Hacker Newsnew | past | comments | ask | show | jobs | submitlogin

Awhile ago I wrote a Python library called LiveStats[1] that computed any percentile for any amount of data using a fixed amount of memory per percentile. It uses an algorithm I found in an old paper[2] called P^2. It uses a polynomial to find good approximations.

The reason I made this was an old Amazon interview question. The question was basically, "Find the median of a huge data set without sorting it," and the "correct" answer was to have a fixed size sorted buffer and randomly evict items from it and then use the median of the buffer. However, a candidate I was interviewing had a really brilliant insight: if we estimate the median and move it a small amount for each new data point, it would be pretty close. I ended up doing some research on this and found P^2, which is a more sophisticated version of that insight.

[1]: https://github.com/cxxr/LiveStats

[2]: https://www.cs.wustl.edu/~jain/papers/ftp/psqr.pdf



There are some newer data structures that take this to the next level such as T-Digest[1], which remains extremely accurate even when determining percentiles at the very tail end (like 99.999%)

[1]: https://arxiv.org/pdf/1902.04023.pdf / https://github.com/tdunning/t-digest


NB: Post author here.

Yeah, that was one of the reasons we chose it as one of the ones to implement, seemed like that was a really interesting tradeoff, we also used uddsketch[1] which provides relative error guarantees, which is pretty nifty. We thought they provided different enough tradeoffs that we wanted to implement both.

[1]: https://arxiv.org/abs/1908.10693


Is it using https://github.com/tvondra/tdigest under the hood, or a separate implementation?


If folks are interested:

https://github.com/timescale/timescaledb-toolkit/blob/main/e...

(The TimescaleDB Toolkit is also implemented in Rust)


Facebook seems to have an even better performance implementation using sqrt. Might make sense to port that over to Rust. https://github.com/facebook/folly/blob/master/folly/stats/TD...


a separate implementation


Hi, in an unrelated nitpick: The relative error should be calculated by dividing the error by the true value, not by it's approximation. Still, very nice writeup!

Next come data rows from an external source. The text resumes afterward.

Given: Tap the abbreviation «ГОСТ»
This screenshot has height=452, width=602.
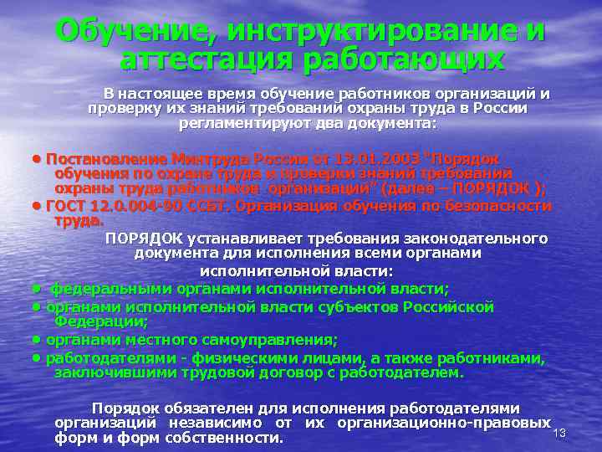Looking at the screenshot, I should click(x=66, y=206).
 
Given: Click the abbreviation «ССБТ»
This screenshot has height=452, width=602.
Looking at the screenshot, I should click(x=212, y=206).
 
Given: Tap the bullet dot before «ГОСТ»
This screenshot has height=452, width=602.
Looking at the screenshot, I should click(x=38, y=206).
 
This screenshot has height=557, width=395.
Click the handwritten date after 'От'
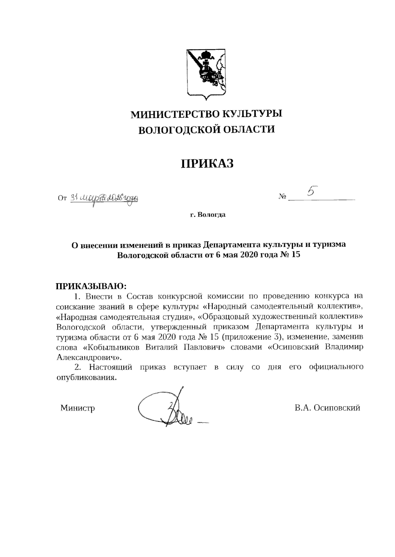pyautogui.click(x=104, y=198)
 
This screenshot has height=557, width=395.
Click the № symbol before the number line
pyautogui.click(x=282, y=197)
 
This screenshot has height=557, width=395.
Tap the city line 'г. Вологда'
pyautogui.click(x=207, y=215)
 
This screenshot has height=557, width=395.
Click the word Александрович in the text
pyautogui.click(x=88, y=358)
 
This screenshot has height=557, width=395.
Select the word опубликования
pyautogui.click(x=87, y=377)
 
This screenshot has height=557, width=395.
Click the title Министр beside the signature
pyautogui.click(x=78, y=408)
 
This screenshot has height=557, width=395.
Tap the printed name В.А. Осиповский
pyautogui.click(x=327, y=408)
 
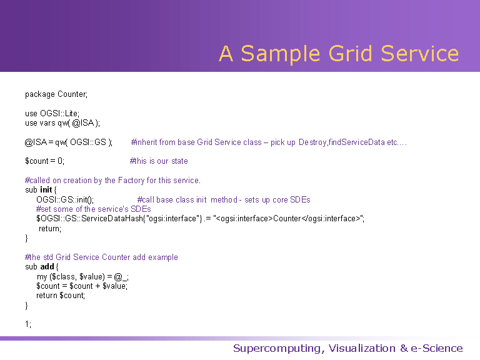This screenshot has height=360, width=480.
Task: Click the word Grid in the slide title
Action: click(x=350, y=53)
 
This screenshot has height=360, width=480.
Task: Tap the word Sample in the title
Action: click(x=281, y=53)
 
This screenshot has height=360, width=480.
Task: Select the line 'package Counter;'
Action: click(x=56, y=94)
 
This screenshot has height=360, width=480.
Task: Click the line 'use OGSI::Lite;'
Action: click(x=52, y=114)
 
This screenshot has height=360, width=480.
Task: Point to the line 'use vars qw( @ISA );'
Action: click(x=62, y=123)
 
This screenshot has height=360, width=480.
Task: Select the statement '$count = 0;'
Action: click(x=45, y=161)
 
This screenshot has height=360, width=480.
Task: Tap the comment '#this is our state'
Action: click(x=159, y=161)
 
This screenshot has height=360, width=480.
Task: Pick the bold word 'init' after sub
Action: click(x=46, y=190)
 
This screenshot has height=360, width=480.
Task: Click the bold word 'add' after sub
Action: click(x=47, y=267)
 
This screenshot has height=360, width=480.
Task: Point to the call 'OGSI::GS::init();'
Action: click(x=65, y=200)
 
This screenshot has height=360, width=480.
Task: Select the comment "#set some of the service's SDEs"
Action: click(x=93, y=209)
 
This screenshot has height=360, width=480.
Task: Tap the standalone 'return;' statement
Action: click(x=50, y=228)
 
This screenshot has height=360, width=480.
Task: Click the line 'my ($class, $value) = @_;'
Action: click(x=82, y=277)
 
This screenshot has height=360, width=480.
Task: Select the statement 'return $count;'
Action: click(x=61, y=296)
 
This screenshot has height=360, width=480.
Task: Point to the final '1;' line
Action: click(x=28, y=324)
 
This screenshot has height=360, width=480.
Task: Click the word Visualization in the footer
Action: click(x=362, y=348)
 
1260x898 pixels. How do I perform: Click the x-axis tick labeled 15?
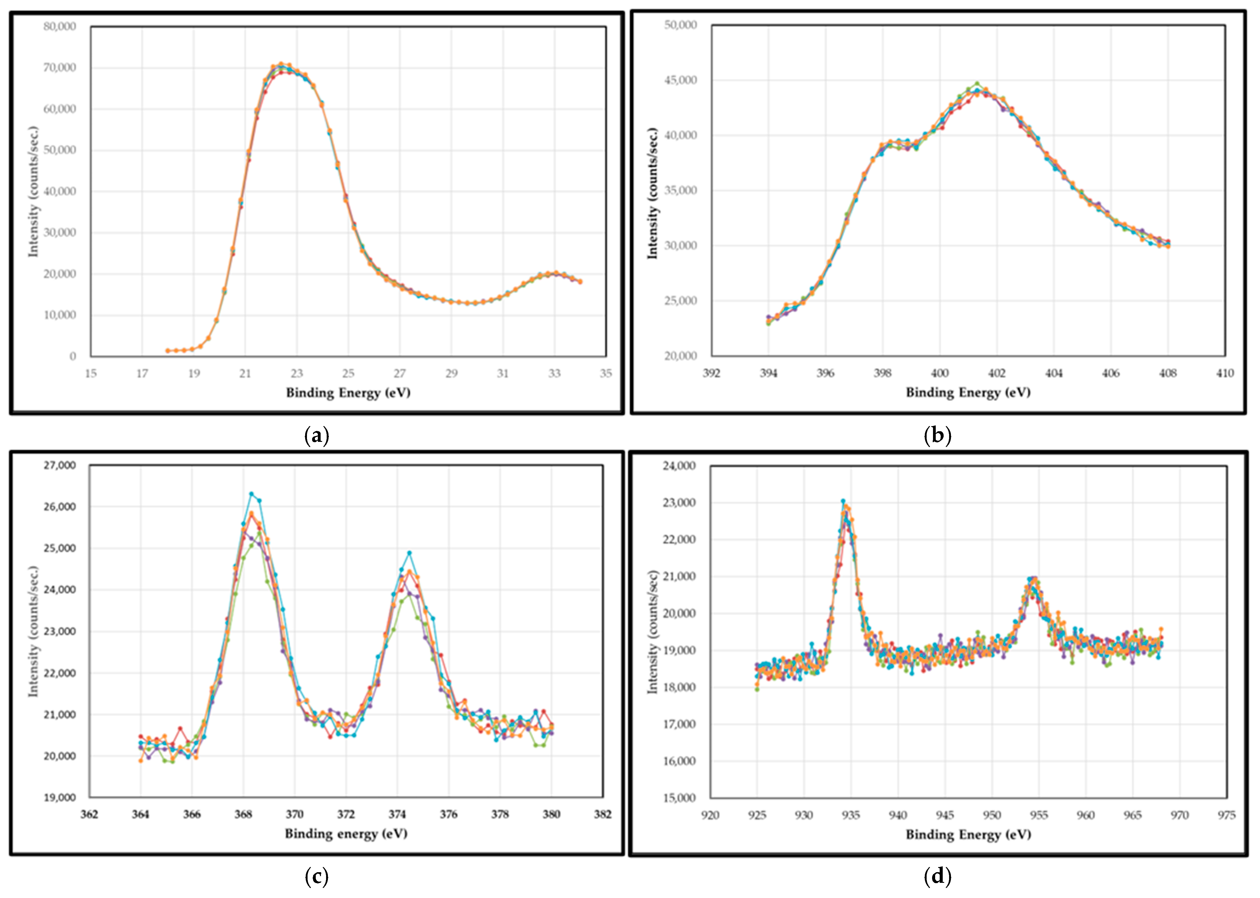coord(91,373)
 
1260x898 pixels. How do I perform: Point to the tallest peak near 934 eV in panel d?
coord(843,501)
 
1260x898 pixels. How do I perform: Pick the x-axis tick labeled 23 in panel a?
coord(297,373)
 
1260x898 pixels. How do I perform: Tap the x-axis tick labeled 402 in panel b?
coord(997,373)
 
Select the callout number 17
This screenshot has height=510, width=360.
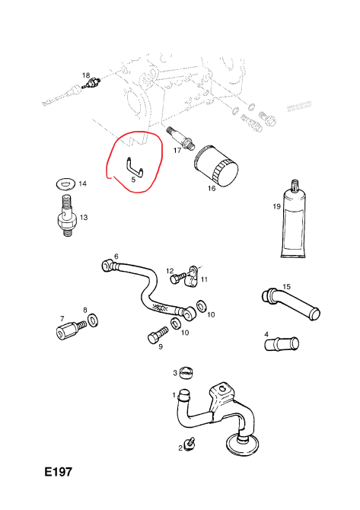coord(177,151)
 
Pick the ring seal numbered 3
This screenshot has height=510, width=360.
coord(188,373)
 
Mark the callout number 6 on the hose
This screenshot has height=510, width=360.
coord(116,257)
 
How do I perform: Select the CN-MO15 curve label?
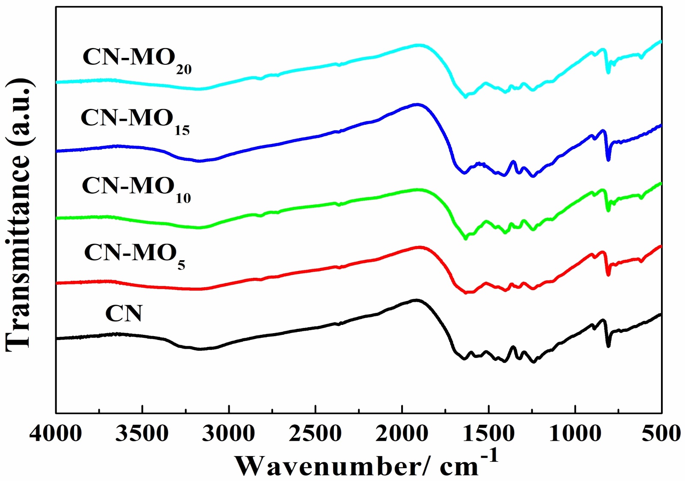[x=134, y=120]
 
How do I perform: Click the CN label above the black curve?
[x=123, y=313]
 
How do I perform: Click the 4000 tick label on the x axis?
[x=55, y=434]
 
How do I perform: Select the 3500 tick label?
[x=142, y=434]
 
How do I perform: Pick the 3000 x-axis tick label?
[x=229, y=434]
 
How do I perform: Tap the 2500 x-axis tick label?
[x=315, y=434]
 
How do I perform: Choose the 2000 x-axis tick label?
[x=402, y=434]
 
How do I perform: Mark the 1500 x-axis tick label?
[x=488, y=434]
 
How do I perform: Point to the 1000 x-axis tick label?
[x=575, y=434]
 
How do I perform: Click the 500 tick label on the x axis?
[x=661, y=434]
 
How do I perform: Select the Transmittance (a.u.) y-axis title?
[x=19, y=214]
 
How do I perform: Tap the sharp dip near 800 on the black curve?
[x=608, y=346]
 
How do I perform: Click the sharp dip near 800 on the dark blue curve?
[x=608, y=159]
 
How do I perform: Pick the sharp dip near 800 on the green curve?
[x=608, y=210]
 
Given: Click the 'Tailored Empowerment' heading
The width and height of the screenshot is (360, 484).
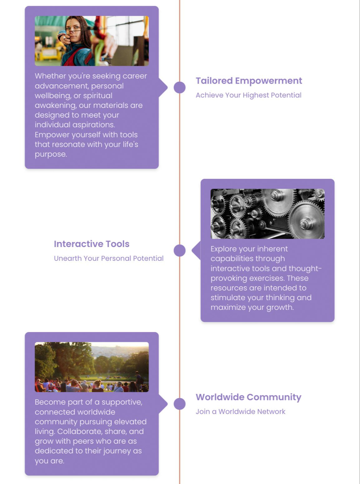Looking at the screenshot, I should point(249,81).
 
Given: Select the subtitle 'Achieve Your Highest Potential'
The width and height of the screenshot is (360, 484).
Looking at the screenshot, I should point(249,95).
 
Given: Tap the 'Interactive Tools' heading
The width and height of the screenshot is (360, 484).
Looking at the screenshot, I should point(92,244).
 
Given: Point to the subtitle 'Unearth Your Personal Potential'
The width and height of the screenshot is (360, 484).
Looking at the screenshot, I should point(109,258).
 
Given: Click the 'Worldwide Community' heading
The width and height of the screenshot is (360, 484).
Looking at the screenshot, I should point(249,397).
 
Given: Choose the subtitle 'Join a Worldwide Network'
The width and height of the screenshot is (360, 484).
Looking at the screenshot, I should point(240,412).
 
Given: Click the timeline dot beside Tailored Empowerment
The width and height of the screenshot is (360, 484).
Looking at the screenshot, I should point(180,87).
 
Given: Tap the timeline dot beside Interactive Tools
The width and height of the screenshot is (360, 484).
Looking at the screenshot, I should point(180,250).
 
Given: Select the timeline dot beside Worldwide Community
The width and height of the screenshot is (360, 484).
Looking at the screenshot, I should point(180,404).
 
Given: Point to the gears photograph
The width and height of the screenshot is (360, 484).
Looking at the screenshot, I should point(267,214).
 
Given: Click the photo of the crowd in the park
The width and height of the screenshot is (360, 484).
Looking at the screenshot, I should point(92,367).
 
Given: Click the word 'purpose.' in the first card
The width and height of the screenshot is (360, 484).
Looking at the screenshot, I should point(51,154).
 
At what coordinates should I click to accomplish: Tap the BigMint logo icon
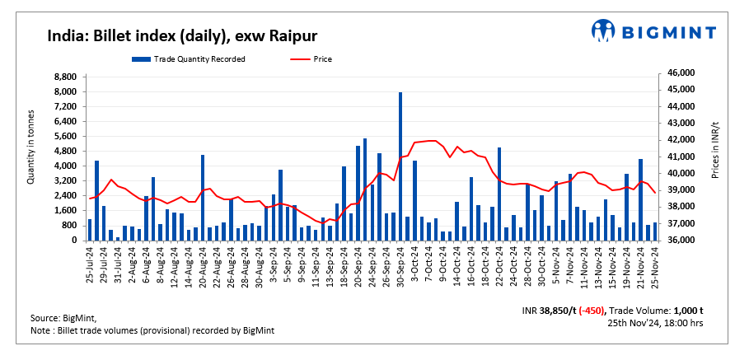(x=603, y=31)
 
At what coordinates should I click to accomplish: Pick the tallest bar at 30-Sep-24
(x=400, y=165)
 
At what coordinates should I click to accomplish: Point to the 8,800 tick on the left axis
(x=65, y=77)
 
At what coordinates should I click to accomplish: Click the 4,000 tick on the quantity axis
(x=65, y=166)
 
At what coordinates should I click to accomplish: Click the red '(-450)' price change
(x=591, y=311)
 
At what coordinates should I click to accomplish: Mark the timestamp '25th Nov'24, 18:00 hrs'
(x=654, y=323)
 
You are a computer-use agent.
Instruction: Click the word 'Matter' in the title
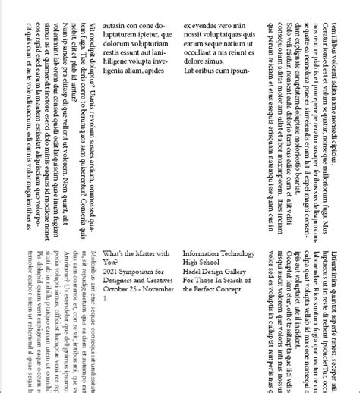(148, 253)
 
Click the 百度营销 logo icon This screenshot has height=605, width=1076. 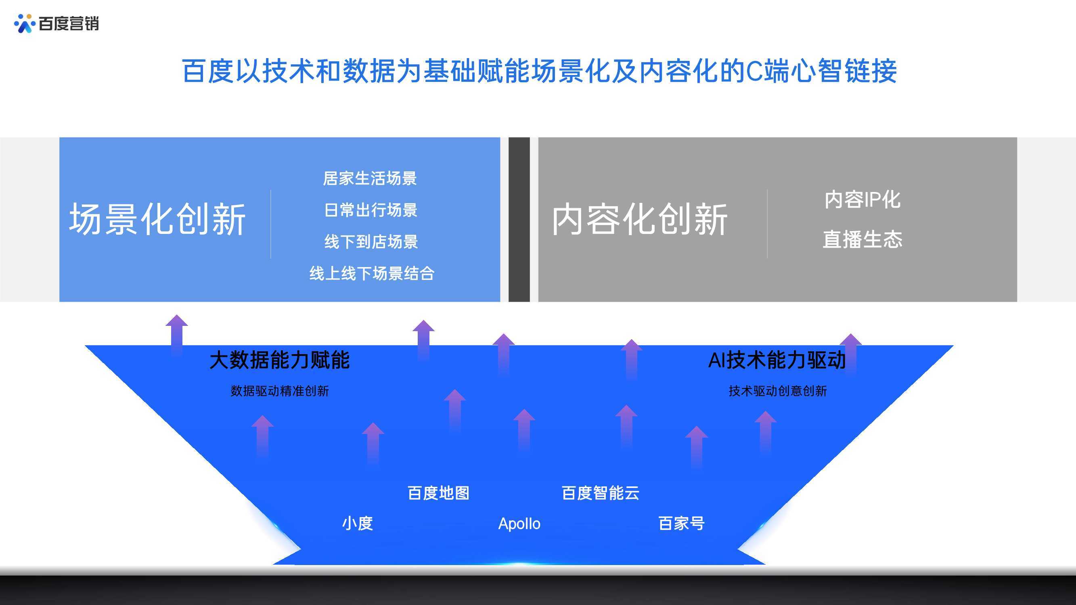click(24, 23)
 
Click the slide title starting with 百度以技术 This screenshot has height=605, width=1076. click(539, 71)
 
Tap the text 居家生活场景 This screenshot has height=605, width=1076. click(370, 178)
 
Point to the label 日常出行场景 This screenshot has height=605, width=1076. click(371, 210)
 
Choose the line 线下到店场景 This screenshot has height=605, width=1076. click(371, 242)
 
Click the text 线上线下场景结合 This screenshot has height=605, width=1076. click(372, 273)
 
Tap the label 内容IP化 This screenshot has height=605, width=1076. click(862, 200)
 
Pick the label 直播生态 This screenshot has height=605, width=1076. click(862, 240)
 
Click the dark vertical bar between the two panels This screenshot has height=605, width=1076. click(519, 219)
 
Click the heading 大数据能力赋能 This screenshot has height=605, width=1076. click(279, 360)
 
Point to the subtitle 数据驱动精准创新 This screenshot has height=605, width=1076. click(280, 391)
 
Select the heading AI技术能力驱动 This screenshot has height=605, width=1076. click(777, 360)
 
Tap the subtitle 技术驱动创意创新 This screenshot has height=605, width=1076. click(778, 391)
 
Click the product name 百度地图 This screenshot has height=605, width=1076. click(439, 493)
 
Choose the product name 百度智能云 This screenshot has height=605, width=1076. click(601, 493)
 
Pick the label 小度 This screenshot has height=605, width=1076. click(358, 524)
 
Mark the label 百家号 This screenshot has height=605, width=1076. click(682, 524)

Thanks! messed up the formula but had it right in the text :( Fixed now.


Not an expert on this topic but I noticed that the KLL algorithm (published in 2016) was not mentioned in this thread, which provides theoretically optimal performance for streaming quantiles with guaranteed worst case performance: http://courses.csail.mit.edu/6.854/20/sample-projects/B/stre... (And is pretty fast in practice).


NB: Post author here.

Interesting will have to take a look! Thanks for sharing!


Also relevant: Single-Pass Online Statistics Algorithms

[1] http://www.numericalexpert.com/articles/single_pass_stat/


That's pretty neat! Can these be used to efficiently compute rolling percentiles (over windows of the data), or just incremental?


The UDDSketch (default) implementation will allow rolling percentiles, though we still need a bit of work on our end to support it. There isn't a way to do this with TDigest however.


Sure there is. You simply maintain N phases of digests, and every T time you evict a phase and recompute the summary (because T-digests are easily merged).


I think this would be a tumbling window rather than a true "rolling" tdigest. I suppose you could decrement the buckets, but it gets a little weird as splits can't really be unsplit. The tumbling window one would probably work, though Tdigest is a little weird on merge etc as it's not completely deterministic with respect to ordering and merging (Uddsketch is) so it's likely you get something that is more than good enough, but wouldn't be the same as if you just calculated it directly so it gets a little confusing and difficult.

(NB: Post author here).


This is what I do, it's not a true rolling digest but it works well enough for my purposes.


yep I had to implement t-digest in a monitoring library. another alternative (although older) that the prometheus libraries use is CKMS quantiles [0].

[0] http://dimacs.rutgers.edu/~graham/pubs/papers/bquant-icde.pd...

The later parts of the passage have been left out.